*Exercise aim*:
In the records below, find the line with "Given: Select the -113582 DC offset value" and repeat it and every line after it, exactly, without any pictures.

+ + + + + + +

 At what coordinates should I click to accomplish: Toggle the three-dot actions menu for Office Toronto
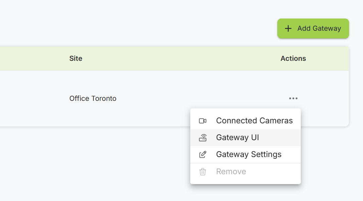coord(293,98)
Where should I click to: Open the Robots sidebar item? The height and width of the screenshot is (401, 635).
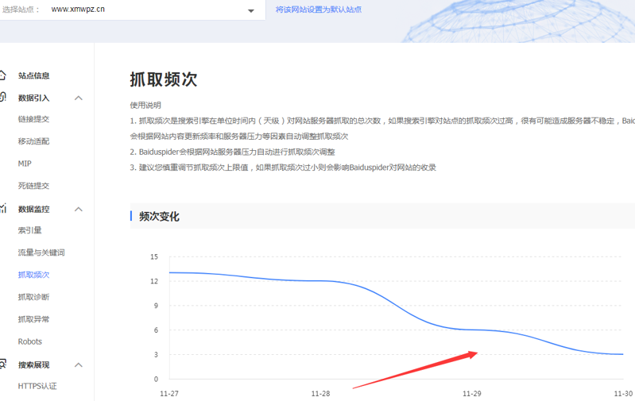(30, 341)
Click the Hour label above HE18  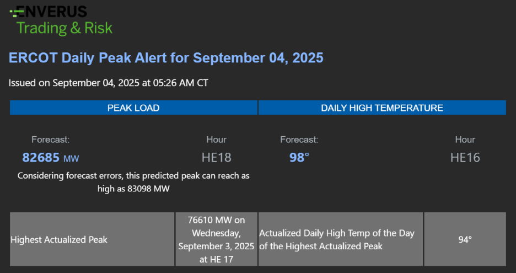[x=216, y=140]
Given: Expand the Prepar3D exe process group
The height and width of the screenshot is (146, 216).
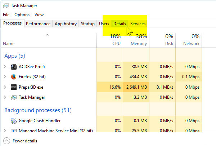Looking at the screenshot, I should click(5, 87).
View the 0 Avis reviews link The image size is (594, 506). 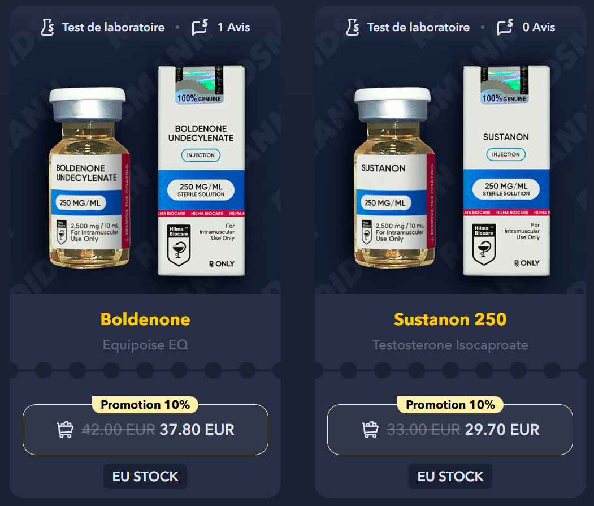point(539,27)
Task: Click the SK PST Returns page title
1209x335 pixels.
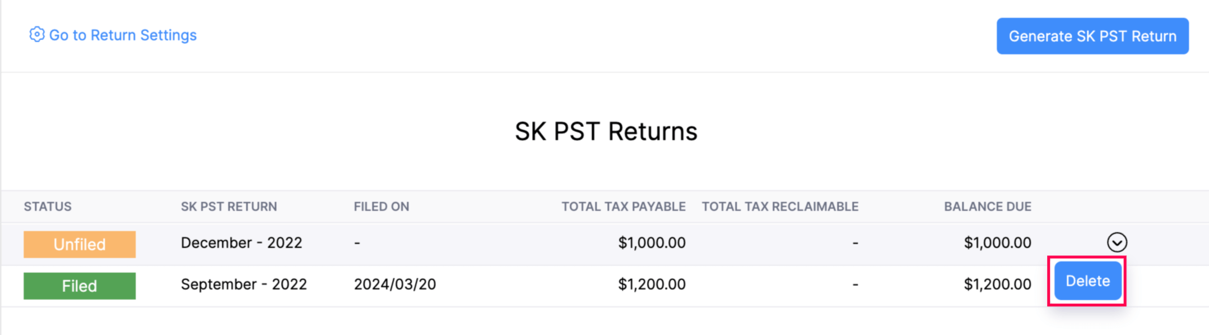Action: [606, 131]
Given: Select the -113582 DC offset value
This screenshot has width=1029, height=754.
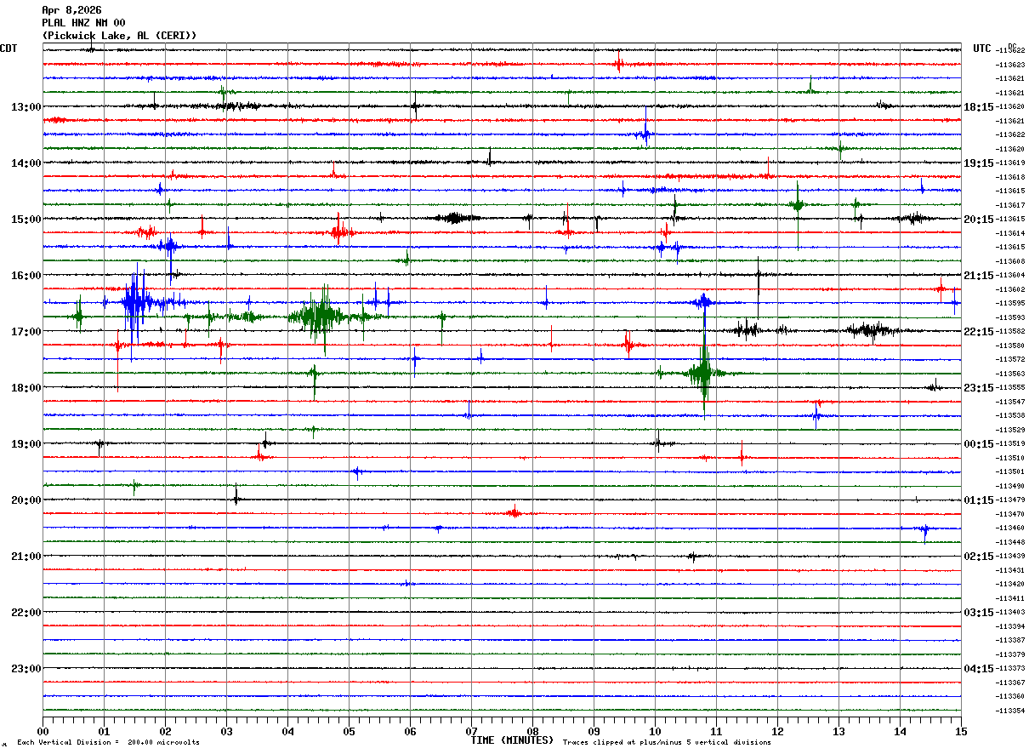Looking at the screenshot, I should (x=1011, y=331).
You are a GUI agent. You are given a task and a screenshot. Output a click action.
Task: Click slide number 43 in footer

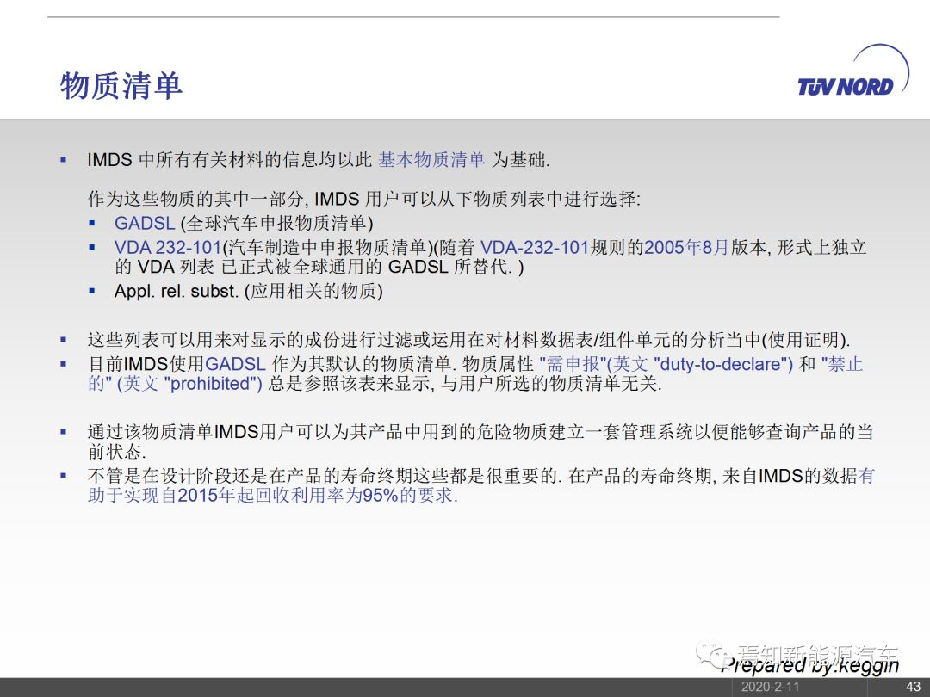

+ + + + + + +

*Solution to this problem*:
Given: Select the -113582 DC offset value
This screenshot has width=1029, height=754.
Looking at the screenshot, I should (x=1011, y=331).
You are a GUI agent. You are given a task and a screenshot. Output a click action.
Task: Click slide number 43 in footer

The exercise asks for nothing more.